Ah, I work with ML as well, albeit indirectly, but it’s also much larger environment (our playground/experimentation environment costs are many thousands per day whether working or idling). Nevertheless I now understand your use case better.
If I can guess, you’re probably grabbing hdf5 files or annotated photos or captured stills from videos, or some kind of binary log files and just streaming them through VMs or containers. Sometimes you’re just transforming the input into some intermediary format and saving it back. Sometimes you’d like to stream this through GPUs in batches and you’d like to schedule this with k8s, or at least that’s the dream.
Here’s the deal:
moving that existing machine into a rack case doesn’t buy you anything - it doesn’t enable you or others to do anything more than they can already do. You can keep it vertical or horizontal in the bottom of the rack where you have power and network, it’ll be just as good as it is today, no better no worse for what you need.

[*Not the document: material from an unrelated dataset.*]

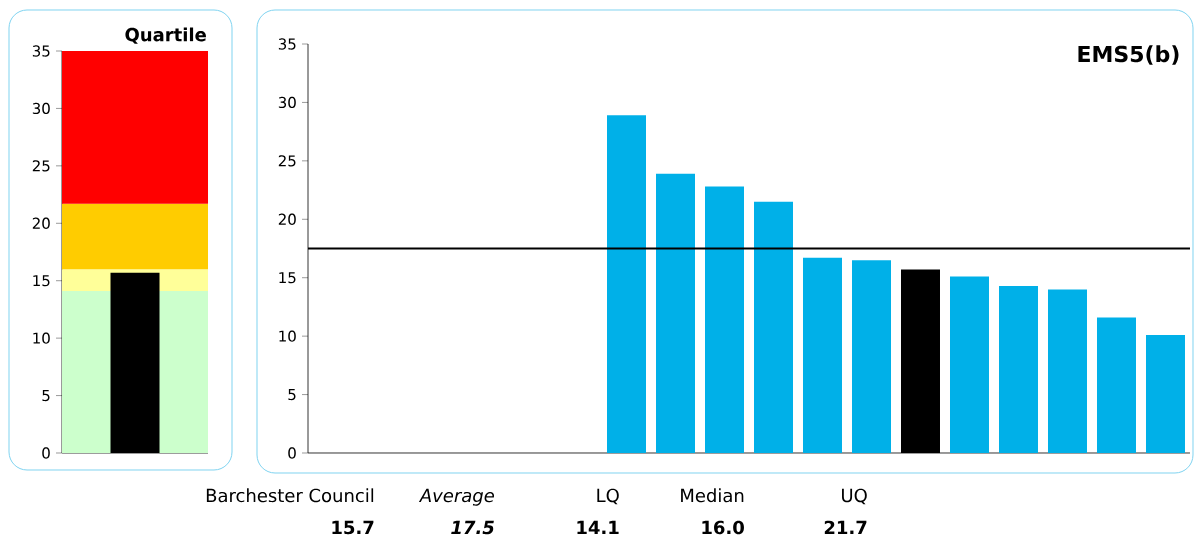 Image resolution: width=1195 pixels, height=538 pixels. What do you see at coordinates (456, 497) in the screenshot?
I see `text: Average` at bounding box center [456, 497].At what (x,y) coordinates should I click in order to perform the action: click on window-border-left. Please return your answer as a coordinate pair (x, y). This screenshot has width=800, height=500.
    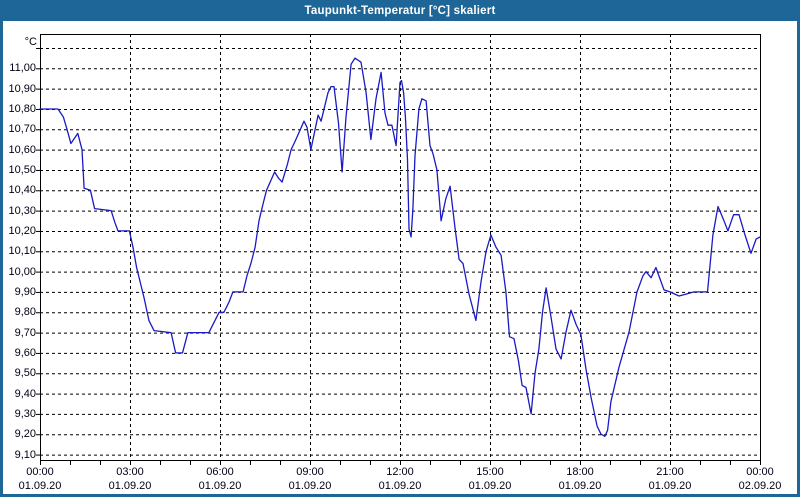
    Looking at the image, I should click on (2, 248).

Your users are writing code anyway, you can serve the “assets” / “training sets” / examples/models over plain old https or samba or whatever, your users writing tensorflow or apache beam code can figure it out. (if they can’t spin up a background thread to fill a python queue fetching assets over https in 10-15 minutes, wtf! why did you hire them?).
So, don’t move the machine to a new case, don’t touch the machine if it’s still working. Get a new machine with 24bays only (because you’d cry), and only for storage and light weight storage serving (which at 40gbps might not be as light weight as you want it to be). Populate 8 with those bays with 16T drives (e.g. seagate exos maybe - they’re cheap) run raidz2 in a single vdev. rsync over the stuff, and backup your current assets (cloud restores are expensive) and you’re done.
Then, install another raidz2 vdev just by populating disks the machine with another 8 16T disks (or maybe 20T/30T whatever is the norm in 6mo / 1y from now).
Then get another server, and then recycle/reuse your current 2990wx / 2970wx machine for something else less intensive.
This would be your step.1 on the ladder, just to have storage around.
Step 2 would be “actual processing”.
I guess you probably want 1VM per host there to act as your k8s node. Slightly smaller than your host size, and this is just so you’d have a host that can run a kubernetes node.
This is hard - your storage becomes remote storage, you have k8s volume plugins to deal with, everything becomes slow and complicated, your lab environment becomes complicated. This is all very much … ouch! . if you have 10 people doing ML and VM, you need to hire someone to help you figure this out and maintain this together - and that means you’ll be filling the rack quickly.
In the interim you could control how your containers are scheduled and you could just give them local filesystem access, eventually you’ll figure it out and then you’re on step 2.
Your other kind of server for you will be a GPU + ram server machine. That’s your step 2.5 … and this is where it becomes even more painful and expensive. your yaml could just require 2 GPUs and k8s will find one of your GPU filled machines to schedule on. All storage through CSI. I’d imagine you’d have 2-5 racks, 2-5 people to maintain them, and 50 devs + 50 non technical support staff (baristas, cleaners, office managers, … not all 50 devs would be doing ml, not all workload would be ml).